## What the task requires
Rewrite the records from the line containing "after 'Komisja Kwalifikacyjna nr'?" up to and including the last line of the records, and scale every coordinate in the answers by 2, rounding to whole numbers with halves going up. Keep the requests as they are and leave the pictures out.

(Screenshot and document pointing records)

* Start *

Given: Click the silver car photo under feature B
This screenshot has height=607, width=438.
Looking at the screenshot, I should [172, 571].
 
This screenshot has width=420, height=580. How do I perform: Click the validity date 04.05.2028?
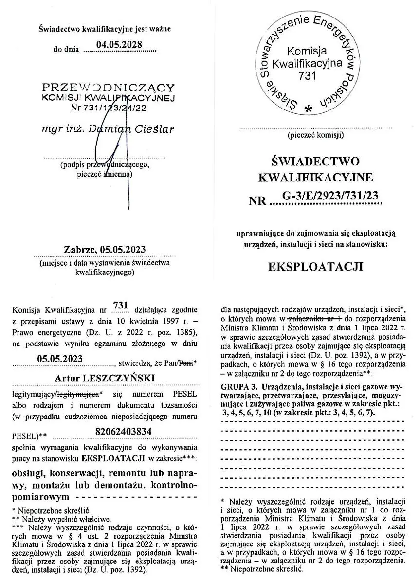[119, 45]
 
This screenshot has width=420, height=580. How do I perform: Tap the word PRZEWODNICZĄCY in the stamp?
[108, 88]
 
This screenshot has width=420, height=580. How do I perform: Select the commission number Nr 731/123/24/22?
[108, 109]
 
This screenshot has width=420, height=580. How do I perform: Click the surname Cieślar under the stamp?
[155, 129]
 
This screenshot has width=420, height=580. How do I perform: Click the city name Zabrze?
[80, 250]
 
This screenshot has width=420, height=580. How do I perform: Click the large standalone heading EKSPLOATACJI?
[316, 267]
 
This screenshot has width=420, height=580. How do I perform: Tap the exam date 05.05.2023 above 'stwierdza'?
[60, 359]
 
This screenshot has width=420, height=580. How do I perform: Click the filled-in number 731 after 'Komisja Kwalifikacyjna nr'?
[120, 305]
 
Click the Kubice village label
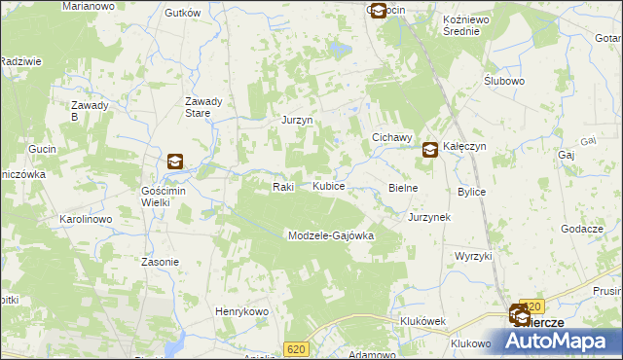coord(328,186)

* End *

## Problem solution
This screenshot has width=420, height=580. How do I perform: Click the filled-in number 731 after 'Komisja Kwalifikacyjna nr'?
[240, 610]
 
Click the Kubice village label
coord(656,372)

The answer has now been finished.